• Source material:
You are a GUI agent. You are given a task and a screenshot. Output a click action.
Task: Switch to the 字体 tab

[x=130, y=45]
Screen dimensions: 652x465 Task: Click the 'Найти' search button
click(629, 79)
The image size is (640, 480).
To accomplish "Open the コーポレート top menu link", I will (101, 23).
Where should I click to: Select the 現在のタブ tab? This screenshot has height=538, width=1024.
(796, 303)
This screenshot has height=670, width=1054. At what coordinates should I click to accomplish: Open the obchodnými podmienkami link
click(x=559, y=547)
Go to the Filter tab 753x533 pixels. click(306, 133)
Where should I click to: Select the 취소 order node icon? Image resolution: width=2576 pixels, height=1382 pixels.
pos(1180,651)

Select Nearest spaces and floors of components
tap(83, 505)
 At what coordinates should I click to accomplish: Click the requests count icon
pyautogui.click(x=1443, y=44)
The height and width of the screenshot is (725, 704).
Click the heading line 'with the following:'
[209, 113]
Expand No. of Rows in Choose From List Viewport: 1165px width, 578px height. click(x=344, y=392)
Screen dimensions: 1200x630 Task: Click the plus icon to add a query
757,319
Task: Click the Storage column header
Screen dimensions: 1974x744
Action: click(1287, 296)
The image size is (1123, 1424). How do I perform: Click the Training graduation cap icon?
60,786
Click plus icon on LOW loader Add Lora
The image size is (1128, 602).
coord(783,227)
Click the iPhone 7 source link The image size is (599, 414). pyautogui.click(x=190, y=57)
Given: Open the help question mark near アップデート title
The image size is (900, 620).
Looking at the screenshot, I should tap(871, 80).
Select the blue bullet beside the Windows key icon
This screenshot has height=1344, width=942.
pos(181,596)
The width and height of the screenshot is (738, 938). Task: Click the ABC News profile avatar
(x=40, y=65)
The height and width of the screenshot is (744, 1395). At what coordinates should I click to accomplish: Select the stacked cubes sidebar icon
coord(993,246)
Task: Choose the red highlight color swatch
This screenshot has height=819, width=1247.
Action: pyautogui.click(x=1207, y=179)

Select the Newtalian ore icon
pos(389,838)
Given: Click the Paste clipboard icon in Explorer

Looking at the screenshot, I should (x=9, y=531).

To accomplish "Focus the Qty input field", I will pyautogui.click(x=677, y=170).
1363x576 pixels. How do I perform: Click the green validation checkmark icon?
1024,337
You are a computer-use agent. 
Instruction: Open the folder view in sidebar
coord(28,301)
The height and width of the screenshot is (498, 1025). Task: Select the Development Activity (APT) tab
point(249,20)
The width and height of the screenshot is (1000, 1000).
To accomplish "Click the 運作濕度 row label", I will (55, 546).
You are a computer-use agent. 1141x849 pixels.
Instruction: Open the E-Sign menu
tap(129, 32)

• Task requirements: Give the count of lines in the listing that contain the word "will". No explanation is wanted.

• Solution to the problem: 3